Remembering a “Teacher” of Teachers
I will always remember my first meeting with Dan Tannenbaum. We had been introduced by Haia Mazuz, whom I knew as a result of my part-time job teaching riding lessons at a local stable during my college years. When Haia found out that I was teaching about the Holocaust at Fleetwood and majoring in it at West Chester, she assured me that I needed to meet her friend, Dan. Little did I know at the time, but soon I would come to count Dan as a friend and a very important part of my life for the past six years.
I arranged an appointment to meet Dan in Albright’s Holocaust Library & Resource Center. It would be my first time there, and I wasn’t sure exactly what to expect. When I entered, I found Dan listening to some Benny Goodman, and typing an e-mail – something I would never have expected to someone in my grandmother’s peer group doing! Dan’s willingness to use technology, in spite of his occasional frustrations, became a joke between us over the years, especially after he signed up for a Facebook account.
During our first meeting, Dan showed me a few of the features of the Center and asked me about my interest in the field of Holocaust studies. As was Dan’s way, he often listened more than he spoke and I found myself quickly comfortable in his friendly presence. I left that day with a stack of books and several films, which I assured him I would return on time.
Over the course of time, our interactions became more frequent. A professional relationship built upon shared interests and mutual collaboration blossomed into a friendship punctuated by frequent conversation. Dan opened the door for me to establish relationships within the Jewish community of Reading and I helped him out by conducting several workshops for teachers in Berks County. He frequently checked out books from Albright to assist me in my coursework at West Chester and I kept him updated on the daily experience of being a high school teacher in the twenty-first century. I came to value both Dan and Shoshanna as close friends, visiting both their home and Albright on a regular basis. One of my fondest memories includes a trip that Dan and I took together, with Sean Gaston, to a Holocaust conference in Western Pennsylvania. Sean & I educated Dan about rap and alternative music while he shared his love of swing and music from the 30s and 40s. I think Sean & I probably took more away from that conversation but Dan was a good sport.
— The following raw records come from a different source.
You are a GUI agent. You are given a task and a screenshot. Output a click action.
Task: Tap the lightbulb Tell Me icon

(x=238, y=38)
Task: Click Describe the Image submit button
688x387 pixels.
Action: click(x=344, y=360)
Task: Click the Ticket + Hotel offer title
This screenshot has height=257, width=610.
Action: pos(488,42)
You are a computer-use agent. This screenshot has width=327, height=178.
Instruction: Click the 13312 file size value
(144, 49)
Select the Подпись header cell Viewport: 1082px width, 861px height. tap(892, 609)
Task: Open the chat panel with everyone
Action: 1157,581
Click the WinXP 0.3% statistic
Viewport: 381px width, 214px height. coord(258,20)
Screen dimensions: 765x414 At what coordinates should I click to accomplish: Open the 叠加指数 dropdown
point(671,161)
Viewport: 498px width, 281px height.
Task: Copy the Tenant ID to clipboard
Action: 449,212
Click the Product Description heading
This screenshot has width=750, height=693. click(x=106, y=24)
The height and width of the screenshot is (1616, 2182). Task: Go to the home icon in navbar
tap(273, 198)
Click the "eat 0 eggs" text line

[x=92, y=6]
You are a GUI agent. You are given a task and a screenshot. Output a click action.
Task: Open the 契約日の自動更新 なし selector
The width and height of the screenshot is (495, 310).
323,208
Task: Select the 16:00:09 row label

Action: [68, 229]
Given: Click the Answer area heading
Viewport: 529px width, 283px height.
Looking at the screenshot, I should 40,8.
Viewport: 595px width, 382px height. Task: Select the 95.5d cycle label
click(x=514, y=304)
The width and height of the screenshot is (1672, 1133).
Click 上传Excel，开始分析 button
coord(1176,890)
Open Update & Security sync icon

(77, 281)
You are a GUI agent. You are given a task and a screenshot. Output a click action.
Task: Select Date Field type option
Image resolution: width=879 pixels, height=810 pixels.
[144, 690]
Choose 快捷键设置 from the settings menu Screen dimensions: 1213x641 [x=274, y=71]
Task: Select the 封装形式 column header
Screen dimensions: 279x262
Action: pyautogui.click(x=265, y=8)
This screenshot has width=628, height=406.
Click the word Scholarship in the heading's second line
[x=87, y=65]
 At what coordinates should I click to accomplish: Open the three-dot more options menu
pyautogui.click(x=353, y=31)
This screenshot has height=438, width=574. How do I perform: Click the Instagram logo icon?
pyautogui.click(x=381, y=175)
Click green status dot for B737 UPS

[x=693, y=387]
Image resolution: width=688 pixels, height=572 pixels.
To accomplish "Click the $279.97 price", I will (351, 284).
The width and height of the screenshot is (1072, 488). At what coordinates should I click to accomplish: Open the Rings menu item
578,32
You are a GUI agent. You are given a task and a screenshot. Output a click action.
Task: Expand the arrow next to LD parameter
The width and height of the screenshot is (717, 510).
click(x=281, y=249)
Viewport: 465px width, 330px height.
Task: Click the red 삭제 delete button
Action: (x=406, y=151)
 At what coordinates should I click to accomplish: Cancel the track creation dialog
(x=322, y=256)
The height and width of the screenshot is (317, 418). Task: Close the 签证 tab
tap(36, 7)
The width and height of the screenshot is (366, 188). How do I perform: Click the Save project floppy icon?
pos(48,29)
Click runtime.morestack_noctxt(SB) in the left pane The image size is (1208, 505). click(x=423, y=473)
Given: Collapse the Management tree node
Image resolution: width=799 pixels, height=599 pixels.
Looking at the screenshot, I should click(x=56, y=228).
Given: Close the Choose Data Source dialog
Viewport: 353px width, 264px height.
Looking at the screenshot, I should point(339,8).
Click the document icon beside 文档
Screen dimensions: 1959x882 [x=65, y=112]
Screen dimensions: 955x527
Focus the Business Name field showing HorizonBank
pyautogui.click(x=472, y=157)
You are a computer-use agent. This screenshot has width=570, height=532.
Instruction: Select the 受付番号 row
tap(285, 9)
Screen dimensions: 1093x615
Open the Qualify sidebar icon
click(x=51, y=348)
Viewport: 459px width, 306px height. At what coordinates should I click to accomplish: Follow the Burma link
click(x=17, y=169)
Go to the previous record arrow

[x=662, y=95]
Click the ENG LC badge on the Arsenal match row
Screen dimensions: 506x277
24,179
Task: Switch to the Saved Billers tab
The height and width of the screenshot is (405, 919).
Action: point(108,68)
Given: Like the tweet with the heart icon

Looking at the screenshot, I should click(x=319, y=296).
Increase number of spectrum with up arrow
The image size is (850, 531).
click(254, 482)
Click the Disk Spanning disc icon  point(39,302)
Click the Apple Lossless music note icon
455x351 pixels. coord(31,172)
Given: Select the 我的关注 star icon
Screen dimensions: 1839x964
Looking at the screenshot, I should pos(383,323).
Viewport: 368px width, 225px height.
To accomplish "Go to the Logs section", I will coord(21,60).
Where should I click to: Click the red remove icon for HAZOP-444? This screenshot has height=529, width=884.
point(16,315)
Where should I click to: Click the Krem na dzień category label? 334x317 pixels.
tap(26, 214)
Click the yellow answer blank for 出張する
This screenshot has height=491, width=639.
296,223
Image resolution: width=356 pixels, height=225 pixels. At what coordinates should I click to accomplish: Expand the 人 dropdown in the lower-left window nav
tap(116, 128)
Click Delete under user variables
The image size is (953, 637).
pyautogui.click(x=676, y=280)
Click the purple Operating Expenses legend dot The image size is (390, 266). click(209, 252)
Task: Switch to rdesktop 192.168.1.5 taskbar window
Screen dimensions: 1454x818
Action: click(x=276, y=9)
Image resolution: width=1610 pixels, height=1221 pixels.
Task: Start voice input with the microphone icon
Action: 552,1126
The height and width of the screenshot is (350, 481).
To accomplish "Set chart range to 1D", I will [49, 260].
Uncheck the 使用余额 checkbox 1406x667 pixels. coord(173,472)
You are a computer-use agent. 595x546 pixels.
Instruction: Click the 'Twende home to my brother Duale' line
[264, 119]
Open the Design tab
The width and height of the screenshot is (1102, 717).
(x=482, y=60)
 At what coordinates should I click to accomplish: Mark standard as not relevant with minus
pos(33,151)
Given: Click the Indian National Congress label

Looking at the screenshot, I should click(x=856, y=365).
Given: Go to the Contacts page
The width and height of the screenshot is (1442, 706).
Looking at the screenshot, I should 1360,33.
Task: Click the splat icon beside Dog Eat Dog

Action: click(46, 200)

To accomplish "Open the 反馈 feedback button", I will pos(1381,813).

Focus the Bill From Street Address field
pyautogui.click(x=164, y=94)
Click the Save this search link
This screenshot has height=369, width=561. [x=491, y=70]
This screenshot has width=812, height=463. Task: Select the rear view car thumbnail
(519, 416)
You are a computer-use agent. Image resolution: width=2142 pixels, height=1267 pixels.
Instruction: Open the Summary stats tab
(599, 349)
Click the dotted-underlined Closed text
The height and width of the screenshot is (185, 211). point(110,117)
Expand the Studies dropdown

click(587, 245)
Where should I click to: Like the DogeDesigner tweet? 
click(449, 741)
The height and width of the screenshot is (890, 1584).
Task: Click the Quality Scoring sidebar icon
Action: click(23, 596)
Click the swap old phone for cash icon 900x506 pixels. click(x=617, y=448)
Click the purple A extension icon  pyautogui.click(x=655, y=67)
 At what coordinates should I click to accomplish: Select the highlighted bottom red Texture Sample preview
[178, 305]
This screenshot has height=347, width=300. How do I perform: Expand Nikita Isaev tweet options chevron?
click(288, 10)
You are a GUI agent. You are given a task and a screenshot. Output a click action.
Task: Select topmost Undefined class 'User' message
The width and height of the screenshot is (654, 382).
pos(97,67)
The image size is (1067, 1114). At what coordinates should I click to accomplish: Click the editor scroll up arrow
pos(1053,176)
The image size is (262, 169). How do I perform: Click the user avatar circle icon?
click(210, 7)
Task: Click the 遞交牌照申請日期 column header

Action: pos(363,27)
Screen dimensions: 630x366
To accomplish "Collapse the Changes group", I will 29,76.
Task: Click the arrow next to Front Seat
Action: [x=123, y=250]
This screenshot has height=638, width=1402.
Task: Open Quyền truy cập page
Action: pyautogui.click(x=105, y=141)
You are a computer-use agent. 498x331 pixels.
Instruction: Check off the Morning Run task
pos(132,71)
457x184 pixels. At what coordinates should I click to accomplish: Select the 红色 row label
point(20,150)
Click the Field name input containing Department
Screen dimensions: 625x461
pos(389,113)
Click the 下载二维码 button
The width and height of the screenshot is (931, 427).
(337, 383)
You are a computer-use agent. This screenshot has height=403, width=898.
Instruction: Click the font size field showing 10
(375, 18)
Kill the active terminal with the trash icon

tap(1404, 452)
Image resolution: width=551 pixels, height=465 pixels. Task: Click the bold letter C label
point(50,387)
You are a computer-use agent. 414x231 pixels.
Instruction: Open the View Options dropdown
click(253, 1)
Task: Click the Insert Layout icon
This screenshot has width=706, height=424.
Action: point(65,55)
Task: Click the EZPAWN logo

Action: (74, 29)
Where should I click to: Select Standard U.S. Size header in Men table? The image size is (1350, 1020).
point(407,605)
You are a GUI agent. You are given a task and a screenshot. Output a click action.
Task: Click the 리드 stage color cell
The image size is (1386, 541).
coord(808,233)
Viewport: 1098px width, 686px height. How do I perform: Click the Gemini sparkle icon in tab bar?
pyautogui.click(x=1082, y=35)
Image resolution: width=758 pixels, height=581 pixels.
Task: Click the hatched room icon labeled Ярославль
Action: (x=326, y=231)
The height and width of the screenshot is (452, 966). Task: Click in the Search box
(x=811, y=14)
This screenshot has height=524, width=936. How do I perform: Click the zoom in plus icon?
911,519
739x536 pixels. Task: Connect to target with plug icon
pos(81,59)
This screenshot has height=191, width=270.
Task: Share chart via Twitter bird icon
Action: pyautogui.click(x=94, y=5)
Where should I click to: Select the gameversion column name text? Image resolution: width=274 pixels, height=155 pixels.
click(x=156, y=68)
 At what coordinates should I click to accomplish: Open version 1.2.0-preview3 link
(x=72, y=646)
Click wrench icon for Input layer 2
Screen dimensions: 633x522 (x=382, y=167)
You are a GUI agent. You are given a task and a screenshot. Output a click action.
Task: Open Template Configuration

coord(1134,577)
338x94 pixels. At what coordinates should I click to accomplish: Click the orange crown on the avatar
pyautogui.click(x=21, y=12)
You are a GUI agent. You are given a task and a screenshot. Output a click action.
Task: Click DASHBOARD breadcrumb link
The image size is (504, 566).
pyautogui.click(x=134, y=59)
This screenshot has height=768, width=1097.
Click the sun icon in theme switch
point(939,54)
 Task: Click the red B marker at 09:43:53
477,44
After Shoshanna’s passing in March, I, like many others in this community, wanted to make sure that Dan had support and friendship during his difficult time. My schedule began to include near weekly dinners with Dan at various establishments in the Reading area. Although Dan characterized himself as a fussy eater, I never saw him afraid to sample a steak or hamburger
As the year progressed, Dan made it clear of his intentions to retire from the Holocaust Resource Center. He approached me about taking his place and I applied for the position. After my interview in December, Dan and I went out for our final dinner at the Pike Café, despite my efforts to convince him that we needed to go out for sushi. We had a lovely evening, with a conversation led mainly by Dan. He spoke extensively of his childhood in New York, including a funny story about the Christmas Eve when he and his brother tried to bring a tree home and were rebuffed by his mother. He talked of Shoshanna and his kids and of his years serving others in the Reading area. It was one of our best conversations and we lingered well beyond the time it took us to eat. I learned so much that night from this teacher of teachers, as I had on many other occasions. When we parted ways in the parking lot, I did not know that it would be our last conversation. Looking back, I don’t think it could have been a better one.
Dan will be missed sorely by many of us, as he touched the lives of so many. Several weeks after his passing, Dan Gassert, a teacher from Governor Mifflin sent in an eloquent letter to the editor of the Reading Eagle. Mr. Gassert perfectly embodied the essence of Dan’s contribution to local schools, and showed the impact that he had on Governor Mifflin. He said, “He was a man who was instrumental in educating many of our youth and at least one very thankful teacher.” I know that Mr.Gassert was not alone in his sentiment and I am thankful that I too had the opportunity to learn from Dan and consider him my friend. I will miss him dearly.